Leave out every line before the one containing "Task: Click the search input field beside 查询", and repeat the rest of the material below exactly, that line included.

.....

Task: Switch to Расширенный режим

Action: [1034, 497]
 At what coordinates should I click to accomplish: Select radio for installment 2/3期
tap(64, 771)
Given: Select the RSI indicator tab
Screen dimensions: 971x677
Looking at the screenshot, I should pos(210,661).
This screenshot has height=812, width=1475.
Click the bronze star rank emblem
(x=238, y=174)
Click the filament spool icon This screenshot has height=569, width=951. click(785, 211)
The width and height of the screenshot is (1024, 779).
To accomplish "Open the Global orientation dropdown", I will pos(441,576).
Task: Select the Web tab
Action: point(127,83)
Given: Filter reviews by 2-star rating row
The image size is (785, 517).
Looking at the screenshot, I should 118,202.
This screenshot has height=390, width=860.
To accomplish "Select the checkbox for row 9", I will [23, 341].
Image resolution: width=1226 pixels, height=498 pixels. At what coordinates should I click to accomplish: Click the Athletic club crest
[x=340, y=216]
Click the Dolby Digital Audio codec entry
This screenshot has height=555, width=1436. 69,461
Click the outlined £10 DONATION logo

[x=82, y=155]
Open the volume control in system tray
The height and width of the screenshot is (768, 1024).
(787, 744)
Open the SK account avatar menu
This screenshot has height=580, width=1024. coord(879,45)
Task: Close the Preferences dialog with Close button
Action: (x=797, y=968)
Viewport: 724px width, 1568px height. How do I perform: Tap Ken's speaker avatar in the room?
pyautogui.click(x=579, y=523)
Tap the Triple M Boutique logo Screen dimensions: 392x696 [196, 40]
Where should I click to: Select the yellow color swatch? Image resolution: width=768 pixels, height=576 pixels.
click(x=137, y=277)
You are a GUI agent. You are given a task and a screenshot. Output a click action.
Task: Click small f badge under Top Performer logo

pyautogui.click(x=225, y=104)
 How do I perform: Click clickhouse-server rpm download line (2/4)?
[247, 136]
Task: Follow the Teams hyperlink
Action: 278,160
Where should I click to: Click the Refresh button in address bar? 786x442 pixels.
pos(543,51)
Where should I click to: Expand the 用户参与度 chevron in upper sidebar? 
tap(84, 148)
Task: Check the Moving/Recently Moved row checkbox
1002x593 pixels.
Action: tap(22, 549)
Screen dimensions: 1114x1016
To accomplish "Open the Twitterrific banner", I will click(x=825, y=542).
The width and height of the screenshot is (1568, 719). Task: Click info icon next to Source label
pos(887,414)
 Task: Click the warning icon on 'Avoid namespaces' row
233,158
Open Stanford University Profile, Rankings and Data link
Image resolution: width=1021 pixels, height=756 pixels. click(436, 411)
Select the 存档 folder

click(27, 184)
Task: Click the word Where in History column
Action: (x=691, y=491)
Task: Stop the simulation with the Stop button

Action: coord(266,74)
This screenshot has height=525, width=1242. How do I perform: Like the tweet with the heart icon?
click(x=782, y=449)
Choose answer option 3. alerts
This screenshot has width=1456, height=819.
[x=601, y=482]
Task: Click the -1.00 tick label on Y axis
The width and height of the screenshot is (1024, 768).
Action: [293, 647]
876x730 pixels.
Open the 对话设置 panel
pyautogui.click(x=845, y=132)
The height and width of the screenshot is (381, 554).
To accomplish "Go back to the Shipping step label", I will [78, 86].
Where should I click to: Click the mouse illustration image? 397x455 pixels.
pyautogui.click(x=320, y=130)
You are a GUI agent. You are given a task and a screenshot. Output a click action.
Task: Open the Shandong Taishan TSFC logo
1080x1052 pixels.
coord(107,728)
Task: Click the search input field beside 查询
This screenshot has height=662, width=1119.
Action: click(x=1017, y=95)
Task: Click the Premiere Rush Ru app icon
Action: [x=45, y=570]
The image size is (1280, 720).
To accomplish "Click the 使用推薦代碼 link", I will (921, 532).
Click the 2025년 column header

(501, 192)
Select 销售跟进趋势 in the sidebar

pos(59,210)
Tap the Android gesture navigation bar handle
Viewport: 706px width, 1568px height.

.....

## SOLUTION TO THE EXERCISE
Task: Click the search input field beside 查询
This screenshot has height=662, width=1119.
Action: click(x=1017, y=95)
Task: Click the Premiere Rush Ru app icon
Action: [x=45, y=570]
The image size is (1280, 720).
To accomplish "Click the 使用推薦代碼 link", I will (921, 532).
Click the 2025년 column header

(501, 192)
Select 销售跟进趋势 in the sidebar

pos(59,210)
Tap the Android gesture navigation bar handle
Viewport: 706px width, 1568px height.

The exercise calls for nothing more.